Now I havn't included the Peanuts and Peanut butter as this is something that can vary a huge deal. So if you want to give me a better idea on what kind of peanuts your eating and a brand, and how much peanut butter your using it would be easier to estimate a calorie basis.

However based on macros not including peanuts and peabut butter your eating 1154 calories, give or take. I'm not sure exactly what your goals are or your weight/bf%/training regime, but it would seem to me your eating too little. If this is for a non workout day then I would still up your calories. With the additional fat factored in you could be looking at 1500 cals, which is better, but still need more information.

Let me know what your trying to achieve and I can offer further advice.

If your worried about where your carbs should be placed in your diet, I would guess your dieting. If so, focus carbs in the morning and around your workout.


----------



## GH1987 (Feb 3, 2010)

ha yeah, im defo a man... sorry dude can u move it for me please


----------



## GH1987 (Feb 3, 2010)

Im actually trying to bulk.. but as lean as poss. Keep it with me and ill tot up my marcos per meal.

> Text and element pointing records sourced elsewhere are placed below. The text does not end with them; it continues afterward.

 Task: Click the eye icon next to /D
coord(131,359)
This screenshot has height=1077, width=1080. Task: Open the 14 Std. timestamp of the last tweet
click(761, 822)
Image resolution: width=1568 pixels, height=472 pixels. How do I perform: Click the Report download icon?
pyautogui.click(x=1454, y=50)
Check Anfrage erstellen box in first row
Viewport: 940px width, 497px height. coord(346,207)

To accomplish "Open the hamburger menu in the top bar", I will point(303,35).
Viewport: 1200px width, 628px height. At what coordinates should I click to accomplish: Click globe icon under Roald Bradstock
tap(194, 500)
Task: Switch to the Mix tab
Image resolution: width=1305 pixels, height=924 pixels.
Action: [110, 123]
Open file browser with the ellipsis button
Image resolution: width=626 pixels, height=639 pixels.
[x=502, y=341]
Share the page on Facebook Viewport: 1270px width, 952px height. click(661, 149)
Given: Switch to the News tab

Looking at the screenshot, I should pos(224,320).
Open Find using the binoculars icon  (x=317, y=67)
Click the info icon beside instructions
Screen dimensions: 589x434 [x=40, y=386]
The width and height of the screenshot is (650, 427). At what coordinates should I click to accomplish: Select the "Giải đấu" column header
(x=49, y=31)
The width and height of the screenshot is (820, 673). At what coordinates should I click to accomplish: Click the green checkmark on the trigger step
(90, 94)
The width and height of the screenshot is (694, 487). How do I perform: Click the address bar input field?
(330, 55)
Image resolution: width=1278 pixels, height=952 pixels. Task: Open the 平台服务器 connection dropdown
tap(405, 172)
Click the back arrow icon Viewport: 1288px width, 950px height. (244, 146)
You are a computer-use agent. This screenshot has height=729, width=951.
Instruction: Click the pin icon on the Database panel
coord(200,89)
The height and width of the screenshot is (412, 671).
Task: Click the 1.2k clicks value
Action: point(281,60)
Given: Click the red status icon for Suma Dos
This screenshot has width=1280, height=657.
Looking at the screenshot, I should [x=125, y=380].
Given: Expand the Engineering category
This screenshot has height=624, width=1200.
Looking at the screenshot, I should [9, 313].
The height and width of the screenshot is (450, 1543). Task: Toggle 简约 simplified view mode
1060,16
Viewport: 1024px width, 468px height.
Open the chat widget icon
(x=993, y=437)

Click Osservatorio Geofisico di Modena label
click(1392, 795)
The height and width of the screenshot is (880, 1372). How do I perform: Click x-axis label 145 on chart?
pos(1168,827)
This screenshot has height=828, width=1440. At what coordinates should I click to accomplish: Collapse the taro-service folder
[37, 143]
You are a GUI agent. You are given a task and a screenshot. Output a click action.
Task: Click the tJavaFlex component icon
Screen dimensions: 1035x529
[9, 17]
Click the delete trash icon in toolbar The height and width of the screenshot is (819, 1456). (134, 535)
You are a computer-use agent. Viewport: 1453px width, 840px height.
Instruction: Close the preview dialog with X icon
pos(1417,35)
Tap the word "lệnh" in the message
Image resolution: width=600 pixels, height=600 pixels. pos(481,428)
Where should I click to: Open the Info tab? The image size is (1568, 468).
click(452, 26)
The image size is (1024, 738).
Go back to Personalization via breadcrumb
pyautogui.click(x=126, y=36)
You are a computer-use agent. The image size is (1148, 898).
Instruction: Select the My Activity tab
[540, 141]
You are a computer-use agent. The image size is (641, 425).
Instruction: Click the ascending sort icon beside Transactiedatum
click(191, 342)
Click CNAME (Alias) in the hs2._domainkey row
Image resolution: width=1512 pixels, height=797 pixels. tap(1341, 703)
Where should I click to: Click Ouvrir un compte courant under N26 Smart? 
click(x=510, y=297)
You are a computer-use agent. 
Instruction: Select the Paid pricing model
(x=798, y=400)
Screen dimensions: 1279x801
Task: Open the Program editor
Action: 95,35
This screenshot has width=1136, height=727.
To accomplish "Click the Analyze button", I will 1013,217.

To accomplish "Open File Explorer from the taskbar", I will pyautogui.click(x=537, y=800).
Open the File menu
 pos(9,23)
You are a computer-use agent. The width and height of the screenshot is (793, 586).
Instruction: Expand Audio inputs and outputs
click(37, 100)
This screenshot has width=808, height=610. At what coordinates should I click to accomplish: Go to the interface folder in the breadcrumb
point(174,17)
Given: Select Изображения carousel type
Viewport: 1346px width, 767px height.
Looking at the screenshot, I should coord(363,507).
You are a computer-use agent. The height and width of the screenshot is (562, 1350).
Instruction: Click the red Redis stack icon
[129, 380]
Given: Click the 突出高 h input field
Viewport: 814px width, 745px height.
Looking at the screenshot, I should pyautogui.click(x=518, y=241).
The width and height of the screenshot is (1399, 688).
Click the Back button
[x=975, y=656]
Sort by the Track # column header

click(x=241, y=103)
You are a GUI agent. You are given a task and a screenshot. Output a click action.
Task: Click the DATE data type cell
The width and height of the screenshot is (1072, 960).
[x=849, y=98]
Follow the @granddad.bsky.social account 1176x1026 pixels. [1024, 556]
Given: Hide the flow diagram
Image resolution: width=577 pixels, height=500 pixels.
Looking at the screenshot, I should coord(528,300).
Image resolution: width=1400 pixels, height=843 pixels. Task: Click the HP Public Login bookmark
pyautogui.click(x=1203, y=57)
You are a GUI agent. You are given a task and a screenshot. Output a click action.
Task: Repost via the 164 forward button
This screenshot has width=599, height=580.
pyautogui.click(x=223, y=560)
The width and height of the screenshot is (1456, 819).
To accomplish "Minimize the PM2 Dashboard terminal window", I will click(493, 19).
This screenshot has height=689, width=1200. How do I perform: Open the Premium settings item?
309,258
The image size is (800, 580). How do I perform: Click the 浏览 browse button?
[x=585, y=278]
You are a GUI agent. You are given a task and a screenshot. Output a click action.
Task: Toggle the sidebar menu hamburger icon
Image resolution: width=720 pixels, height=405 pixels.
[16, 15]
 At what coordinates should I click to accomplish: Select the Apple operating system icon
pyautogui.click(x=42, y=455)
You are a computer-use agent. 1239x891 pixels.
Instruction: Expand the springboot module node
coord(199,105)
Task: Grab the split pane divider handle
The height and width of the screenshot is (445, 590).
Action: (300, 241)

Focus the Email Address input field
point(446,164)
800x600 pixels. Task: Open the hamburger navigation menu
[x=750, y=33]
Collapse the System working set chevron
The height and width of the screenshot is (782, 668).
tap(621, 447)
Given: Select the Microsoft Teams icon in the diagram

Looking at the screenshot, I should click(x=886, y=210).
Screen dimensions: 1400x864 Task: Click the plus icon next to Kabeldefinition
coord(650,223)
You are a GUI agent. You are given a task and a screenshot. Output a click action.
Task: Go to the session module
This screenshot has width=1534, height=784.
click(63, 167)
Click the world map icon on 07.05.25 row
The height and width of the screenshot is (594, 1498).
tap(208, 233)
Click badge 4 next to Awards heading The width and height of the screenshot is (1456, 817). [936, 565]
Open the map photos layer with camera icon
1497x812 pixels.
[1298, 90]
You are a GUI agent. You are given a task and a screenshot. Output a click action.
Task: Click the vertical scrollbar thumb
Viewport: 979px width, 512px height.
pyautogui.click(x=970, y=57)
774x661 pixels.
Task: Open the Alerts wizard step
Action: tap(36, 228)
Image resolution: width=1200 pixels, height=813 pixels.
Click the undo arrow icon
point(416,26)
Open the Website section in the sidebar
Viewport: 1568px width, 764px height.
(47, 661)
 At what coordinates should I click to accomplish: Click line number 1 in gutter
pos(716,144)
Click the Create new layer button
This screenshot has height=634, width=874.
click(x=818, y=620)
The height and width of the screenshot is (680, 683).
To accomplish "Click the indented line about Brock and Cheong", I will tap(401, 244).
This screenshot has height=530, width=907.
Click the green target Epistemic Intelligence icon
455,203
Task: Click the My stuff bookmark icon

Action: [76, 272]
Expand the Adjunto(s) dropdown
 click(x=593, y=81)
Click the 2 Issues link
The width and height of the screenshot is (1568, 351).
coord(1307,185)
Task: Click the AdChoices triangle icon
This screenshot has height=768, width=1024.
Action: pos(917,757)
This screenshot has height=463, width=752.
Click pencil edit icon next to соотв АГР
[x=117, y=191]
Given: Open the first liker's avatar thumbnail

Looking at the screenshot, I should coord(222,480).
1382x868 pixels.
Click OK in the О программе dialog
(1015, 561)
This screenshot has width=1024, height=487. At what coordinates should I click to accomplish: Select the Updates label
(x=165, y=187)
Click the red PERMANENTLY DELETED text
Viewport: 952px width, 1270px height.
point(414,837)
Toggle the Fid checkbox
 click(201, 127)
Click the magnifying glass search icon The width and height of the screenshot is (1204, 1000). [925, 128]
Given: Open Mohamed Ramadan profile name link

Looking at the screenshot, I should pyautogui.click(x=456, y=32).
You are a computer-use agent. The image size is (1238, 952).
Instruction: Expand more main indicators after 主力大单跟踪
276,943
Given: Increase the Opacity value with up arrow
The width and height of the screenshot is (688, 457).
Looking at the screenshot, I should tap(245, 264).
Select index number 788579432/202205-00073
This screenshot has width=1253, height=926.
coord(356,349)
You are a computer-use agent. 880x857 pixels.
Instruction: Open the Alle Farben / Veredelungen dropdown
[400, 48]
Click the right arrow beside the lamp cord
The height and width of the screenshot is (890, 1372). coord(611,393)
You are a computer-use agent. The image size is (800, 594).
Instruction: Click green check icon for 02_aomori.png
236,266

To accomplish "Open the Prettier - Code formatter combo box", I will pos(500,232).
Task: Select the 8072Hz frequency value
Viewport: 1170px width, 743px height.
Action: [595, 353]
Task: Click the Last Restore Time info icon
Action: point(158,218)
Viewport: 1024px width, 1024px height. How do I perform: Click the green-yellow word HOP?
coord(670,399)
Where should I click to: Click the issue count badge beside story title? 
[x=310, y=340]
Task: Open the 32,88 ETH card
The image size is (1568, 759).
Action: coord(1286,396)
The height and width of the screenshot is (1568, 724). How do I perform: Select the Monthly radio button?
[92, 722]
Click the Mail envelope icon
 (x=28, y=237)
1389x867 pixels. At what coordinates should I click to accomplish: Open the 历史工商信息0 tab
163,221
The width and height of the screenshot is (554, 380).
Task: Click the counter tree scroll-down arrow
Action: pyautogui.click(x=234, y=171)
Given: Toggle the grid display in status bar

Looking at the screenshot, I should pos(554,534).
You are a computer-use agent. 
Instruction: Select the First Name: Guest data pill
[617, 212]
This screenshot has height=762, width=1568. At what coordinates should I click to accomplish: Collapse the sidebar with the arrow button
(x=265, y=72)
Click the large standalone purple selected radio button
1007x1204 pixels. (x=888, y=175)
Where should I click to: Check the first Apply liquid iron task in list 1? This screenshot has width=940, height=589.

In regard to peanuts, i usually just grab a small handful, im going to start weighing them out.... The only thing is they are salted peanuts which im not over the moon about but there the only type of nut i can stomach unfortunatly.


----------



## Lewis1 (Nov 14, 2010)

GH1987 -

I'll tell you 'how to bulk. but as lean as poss' - if you tell me how to make an omelette without breaking eggs?

How do you expect to bulk when your on a calorie deficit?


----------



## hackskii (Jul 27, 2003)

Lewis1 said:


> GH1987 -
> 
> I'll tell you 'how to bulk. but as lean as poss' - if you tell me how to make an omelette without breaking eggs?
> 
> How do you expect to bulk when your on a calorie deficit?


With gear and slin:lol:


----------



## Tassotti (Feb 27, 2011)

Now about that omelette............


----------



## Barbell mafia (Jan 28, 2011)

plenty of fats in your diet !


----------